Adriano Sofri in un intervento sul Foglio ha commentato gli arresti di Parigi. «Mercoledì mattina un’operazione congiunta di polizie e intelligence francesi e italiane – una retata, in ora antelucana, come da regolamento – ha portato all’arresto di 7 ex terroristi a Parigi. Bravi! E adesso che ve ne fate?», chiede Sofri. Che continua: «La sporca decina che oggi fa i titoli di testa è il fondo del barile».

È Giorgio Pietrostefani, «già condannato a 22 anni come mandante dell’omicidio Calabresi», il “piatto forte” della retata in Francia, sottolinea ancora Sofri. Che continua: «I titoli ne sono così inebriati da dimenticare ancora una volta che i giudici del nostro processo, pur temerari, rinunciarono a invocare nei nostri confronti l’aggravante del terrorismo».

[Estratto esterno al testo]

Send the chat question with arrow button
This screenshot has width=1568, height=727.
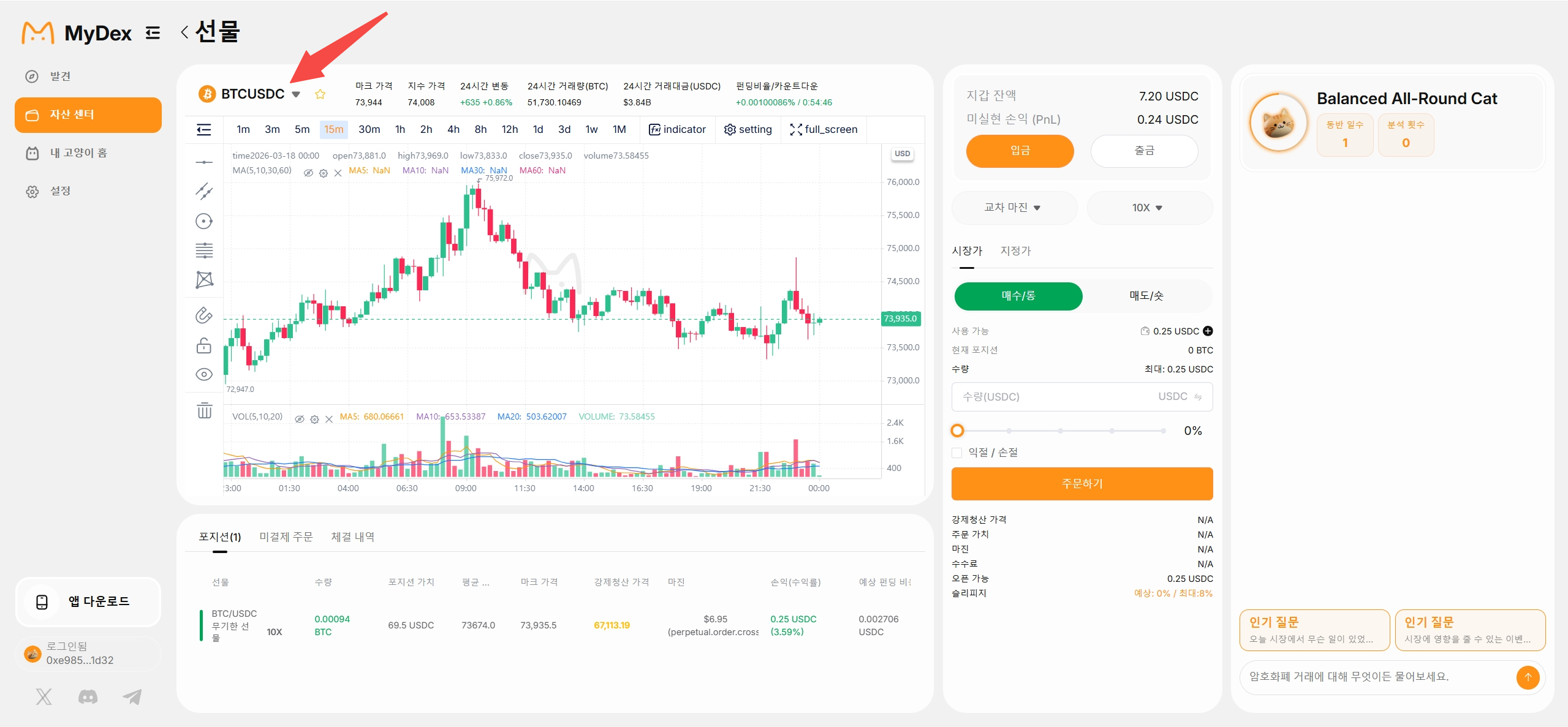1528,677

Sofri in difesa di Pietrostefani

«Da quando ho ricevuto la notizia del suo arresto sono combattuto fra due sentimenti opposti, quasi cinici: la paura che muoia nelle unghie distratte di questa fiera autorità bicipite transalpina e cisalpina, e un agitato desiderio che torni in Italia. Un desiderio da vecchio amico, e anche lui è vecchio, forse ce l’ha anche lui un desiderio simile», continua.

«La sua condizione sanitaria è cronicamente arrischiata, e il suo avvocato provvederà, o avrà già provveduto, a documentarla al giudice. Pietro vive di lunghi ricoveri regolari e di improvvisi ricoveri d’urgenza, oltre che di quotidiani farmaci vitali. Ha in programma di qui a poco un ennesimo intervento di riparazione nel suo ospedale parigino». Mentre Erri De Luca, come riporta Repubblica, ha detto: «L’unico mio commento è la strofa di una canzone di De Andrè: “Cos’altro vi serve da queste vite?”».